33. Un homme de Ts’i avait une femme et une concubine, avec lesquelles il vivait. Quand il sortait, toujours il se gorgeait de vin et de viande, disait il. A son retour, si sa femme lui demandait quels étaient ceux avec qui il avait bu et mangé, c’étaient, à l’entendre, des hommes tout à-fait riches et honorables. Sa femme en parla à sa concubine. « Quand notre mari sort, dit elle, à l’en croire, il se gorge toujours de vin et de viande. A son retour, si je lui demande quels sont ceux avec qui il a bu et mangé, ce sont, dit-il, des hommes tout à fait riches et honorables ; cependant aucun homme distingué n’est encore venu ici. Je l’épierai, pour savoir où il va. »
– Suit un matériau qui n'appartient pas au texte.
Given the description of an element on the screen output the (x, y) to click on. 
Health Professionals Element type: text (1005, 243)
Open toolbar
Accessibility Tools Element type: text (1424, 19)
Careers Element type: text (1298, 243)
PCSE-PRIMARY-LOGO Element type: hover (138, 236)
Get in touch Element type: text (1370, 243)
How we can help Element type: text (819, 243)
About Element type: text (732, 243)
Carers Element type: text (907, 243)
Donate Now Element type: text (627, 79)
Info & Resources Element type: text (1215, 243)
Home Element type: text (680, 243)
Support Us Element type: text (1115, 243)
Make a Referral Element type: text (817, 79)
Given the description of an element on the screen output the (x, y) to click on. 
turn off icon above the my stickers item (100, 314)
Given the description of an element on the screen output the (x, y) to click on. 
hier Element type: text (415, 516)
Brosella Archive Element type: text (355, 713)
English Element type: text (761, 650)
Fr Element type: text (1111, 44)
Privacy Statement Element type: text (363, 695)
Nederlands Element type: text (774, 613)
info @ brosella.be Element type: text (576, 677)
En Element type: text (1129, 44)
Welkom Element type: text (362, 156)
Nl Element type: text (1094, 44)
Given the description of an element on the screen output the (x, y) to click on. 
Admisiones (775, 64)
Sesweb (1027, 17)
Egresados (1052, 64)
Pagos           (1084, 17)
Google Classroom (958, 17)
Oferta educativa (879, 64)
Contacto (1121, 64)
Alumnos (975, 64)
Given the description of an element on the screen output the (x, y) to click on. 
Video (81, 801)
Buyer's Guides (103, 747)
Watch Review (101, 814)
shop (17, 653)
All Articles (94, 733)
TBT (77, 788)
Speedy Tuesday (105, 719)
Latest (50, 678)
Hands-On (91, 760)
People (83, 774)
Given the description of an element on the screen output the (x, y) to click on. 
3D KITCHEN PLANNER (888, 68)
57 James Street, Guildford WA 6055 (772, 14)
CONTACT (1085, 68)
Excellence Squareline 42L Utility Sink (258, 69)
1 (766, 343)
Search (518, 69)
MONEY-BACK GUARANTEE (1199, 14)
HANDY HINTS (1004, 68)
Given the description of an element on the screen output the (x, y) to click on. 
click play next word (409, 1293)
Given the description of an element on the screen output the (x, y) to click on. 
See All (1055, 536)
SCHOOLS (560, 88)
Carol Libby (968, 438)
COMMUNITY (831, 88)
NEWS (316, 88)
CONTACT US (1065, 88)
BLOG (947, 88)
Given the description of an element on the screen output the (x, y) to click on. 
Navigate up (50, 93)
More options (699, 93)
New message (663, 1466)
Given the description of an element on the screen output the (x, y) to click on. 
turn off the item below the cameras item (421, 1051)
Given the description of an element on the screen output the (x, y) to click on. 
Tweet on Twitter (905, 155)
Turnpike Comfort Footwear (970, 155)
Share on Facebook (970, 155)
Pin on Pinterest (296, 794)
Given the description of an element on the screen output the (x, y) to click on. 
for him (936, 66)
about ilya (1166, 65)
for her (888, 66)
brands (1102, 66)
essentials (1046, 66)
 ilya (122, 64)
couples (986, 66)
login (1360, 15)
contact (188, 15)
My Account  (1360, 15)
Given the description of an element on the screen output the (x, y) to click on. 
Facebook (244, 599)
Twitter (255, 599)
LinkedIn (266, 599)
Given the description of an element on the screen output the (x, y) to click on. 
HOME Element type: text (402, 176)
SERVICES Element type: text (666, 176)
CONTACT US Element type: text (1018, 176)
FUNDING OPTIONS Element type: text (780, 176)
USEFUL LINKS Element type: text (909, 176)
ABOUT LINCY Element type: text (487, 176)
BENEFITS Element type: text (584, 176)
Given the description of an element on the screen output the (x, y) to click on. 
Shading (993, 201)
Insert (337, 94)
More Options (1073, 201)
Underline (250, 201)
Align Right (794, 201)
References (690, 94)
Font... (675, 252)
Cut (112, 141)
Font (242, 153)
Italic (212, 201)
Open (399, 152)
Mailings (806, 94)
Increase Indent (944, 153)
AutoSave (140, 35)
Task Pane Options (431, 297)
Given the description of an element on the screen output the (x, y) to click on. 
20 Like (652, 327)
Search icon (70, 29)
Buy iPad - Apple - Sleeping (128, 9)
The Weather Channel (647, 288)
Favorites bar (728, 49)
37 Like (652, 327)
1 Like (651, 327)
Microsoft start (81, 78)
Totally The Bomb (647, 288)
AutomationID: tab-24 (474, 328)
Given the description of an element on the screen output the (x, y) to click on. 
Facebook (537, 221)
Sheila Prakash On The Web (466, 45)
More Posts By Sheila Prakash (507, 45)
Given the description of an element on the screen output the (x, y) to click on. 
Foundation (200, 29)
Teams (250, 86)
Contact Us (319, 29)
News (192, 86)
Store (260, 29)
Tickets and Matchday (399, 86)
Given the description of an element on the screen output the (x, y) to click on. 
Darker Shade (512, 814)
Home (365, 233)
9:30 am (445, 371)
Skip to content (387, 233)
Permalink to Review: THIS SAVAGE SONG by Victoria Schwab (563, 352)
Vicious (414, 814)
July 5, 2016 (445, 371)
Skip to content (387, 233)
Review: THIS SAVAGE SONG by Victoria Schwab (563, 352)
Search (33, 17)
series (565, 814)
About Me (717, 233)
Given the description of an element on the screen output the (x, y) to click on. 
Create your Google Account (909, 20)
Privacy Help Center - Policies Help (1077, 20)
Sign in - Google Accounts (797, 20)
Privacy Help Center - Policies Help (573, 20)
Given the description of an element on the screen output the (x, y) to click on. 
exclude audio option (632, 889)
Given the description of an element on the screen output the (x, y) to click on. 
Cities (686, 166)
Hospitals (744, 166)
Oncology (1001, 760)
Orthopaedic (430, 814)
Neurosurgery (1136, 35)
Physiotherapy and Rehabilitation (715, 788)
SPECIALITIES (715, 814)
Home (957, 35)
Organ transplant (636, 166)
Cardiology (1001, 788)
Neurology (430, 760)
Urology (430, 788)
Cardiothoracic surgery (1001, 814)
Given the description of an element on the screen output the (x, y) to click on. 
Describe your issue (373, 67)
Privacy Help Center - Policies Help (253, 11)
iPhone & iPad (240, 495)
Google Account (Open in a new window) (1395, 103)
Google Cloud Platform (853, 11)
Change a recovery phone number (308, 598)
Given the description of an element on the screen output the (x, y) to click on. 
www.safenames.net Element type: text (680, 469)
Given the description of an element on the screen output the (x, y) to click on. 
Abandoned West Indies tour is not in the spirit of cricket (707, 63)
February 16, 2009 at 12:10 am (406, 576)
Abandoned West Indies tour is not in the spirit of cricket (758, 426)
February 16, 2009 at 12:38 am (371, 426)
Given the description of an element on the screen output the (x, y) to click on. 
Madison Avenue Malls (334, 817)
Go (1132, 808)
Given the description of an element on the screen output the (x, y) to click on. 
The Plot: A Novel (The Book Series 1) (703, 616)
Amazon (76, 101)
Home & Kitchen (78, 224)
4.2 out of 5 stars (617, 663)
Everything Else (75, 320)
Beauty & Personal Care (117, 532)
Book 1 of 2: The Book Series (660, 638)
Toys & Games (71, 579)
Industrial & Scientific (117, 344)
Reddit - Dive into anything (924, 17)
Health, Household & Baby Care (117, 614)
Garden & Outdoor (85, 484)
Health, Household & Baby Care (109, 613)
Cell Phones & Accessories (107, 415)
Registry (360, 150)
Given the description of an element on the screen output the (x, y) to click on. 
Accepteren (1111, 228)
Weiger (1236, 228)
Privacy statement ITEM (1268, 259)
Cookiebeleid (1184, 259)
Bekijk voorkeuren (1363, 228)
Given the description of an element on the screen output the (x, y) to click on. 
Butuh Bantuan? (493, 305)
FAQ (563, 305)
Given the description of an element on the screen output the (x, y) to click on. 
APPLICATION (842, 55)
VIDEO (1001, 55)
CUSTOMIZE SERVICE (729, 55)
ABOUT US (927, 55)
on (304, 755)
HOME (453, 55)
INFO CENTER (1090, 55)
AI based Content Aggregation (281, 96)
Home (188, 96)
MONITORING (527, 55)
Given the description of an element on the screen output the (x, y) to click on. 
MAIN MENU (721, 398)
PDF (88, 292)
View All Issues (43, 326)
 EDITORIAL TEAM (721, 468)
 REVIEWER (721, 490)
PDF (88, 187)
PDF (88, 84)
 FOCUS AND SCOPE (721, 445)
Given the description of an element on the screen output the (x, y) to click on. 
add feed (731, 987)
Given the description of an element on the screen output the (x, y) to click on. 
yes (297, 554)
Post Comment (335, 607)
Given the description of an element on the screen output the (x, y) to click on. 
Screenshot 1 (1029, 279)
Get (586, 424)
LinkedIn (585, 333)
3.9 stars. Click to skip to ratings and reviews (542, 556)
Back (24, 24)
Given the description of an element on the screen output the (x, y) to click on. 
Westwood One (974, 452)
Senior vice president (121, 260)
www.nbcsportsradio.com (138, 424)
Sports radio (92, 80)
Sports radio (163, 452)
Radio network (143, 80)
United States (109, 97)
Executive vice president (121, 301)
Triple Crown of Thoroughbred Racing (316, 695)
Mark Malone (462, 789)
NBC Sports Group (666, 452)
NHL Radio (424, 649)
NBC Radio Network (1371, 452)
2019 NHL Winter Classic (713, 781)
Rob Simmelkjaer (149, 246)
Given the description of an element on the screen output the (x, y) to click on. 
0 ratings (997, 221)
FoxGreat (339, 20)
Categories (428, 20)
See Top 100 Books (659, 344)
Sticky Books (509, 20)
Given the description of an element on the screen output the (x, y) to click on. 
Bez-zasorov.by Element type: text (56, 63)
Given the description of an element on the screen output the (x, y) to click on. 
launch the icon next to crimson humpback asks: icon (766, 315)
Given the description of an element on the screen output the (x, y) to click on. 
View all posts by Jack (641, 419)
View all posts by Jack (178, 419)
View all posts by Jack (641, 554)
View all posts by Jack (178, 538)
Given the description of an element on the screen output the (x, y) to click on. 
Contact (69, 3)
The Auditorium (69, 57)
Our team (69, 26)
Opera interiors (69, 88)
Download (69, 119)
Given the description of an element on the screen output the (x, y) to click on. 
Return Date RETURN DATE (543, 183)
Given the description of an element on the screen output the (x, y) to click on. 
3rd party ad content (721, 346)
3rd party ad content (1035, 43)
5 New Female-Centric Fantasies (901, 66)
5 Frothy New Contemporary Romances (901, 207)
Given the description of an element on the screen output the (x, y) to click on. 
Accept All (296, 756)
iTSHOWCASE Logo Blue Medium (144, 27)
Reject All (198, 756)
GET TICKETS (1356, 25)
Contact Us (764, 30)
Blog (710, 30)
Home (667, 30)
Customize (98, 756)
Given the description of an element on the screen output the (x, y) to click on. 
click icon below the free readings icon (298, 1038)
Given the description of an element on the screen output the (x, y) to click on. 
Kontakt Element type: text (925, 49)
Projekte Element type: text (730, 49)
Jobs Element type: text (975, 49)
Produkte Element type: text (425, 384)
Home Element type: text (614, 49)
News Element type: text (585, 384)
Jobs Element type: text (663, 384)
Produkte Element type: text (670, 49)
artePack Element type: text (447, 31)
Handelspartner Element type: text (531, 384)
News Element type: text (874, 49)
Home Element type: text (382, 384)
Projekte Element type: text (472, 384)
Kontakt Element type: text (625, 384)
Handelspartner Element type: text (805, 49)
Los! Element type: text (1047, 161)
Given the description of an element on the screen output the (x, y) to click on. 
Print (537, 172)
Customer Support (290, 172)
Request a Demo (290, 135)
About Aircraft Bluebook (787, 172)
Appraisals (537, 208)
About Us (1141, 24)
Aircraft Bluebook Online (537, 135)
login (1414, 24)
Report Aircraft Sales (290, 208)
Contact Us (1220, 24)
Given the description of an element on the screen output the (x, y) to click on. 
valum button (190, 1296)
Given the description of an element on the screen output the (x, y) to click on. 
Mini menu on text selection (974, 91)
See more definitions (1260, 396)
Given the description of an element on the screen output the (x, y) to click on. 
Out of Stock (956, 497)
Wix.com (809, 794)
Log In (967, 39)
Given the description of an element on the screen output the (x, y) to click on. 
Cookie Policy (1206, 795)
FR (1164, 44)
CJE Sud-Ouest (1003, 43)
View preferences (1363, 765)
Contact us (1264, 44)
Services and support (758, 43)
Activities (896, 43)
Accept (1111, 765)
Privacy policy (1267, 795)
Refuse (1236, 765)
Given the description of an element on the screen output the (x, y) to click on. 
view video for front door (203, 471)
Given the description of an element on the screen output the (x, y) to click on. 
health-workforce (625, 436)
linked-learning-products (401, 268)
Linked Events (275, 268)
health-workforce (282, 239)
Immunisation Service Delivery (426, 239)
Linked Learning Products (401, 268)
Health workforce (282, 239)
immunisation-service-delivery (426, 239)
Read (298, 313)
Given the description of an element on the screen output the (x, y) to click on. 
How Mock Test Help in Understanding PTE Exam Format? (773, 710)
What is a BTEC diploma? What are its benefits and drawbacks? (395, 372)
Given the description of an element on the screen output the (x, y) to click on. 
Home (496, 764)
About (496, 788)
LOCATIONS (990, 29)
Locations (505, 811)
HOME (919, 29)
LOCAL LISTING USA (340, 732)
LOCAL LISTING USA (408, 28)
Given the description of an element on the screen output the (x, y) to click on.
Le matin, en se levant, elle suivit doucement les pas de son mari. Celui-ci parcourut la ville, et personne ne s’arrêta pour lui parler. Enfin il alla trouver des hommes qui faisaient des offrandes aux morts au milieu des tombes près du faubourg oriental, mendia les restes ; et comme ils ne lui suffirent pas, il regarda autour de lui, et alla en d’autres endroits. C’était par ce moyen qu’il parvenait à se rassasier. Sa femme, de retour à la maison, informa la concubine. « Notre mari, dit elle, était tout notre espoir pour la vie ; à présent, voilà ce qu’il fait. » Elle dénigra son mari avec la concubine, et toutes deux pleurèrent ensemble dans la salle. Le mari ne savait pas (qu’il avait été épié par sa femme). Il rentra avec un air joyeux, et se montra fier en présence de sa femme et de sa concubine.

A juger les choses d’après les principes de la sagesse, il est peu d’hommes dont la femme et la concubine n’auraient pas à rougir et à pleurer, en voyant les moyens qu’ils emploient pour avoir des richesses, des honneurs, du profit et de l’avancement.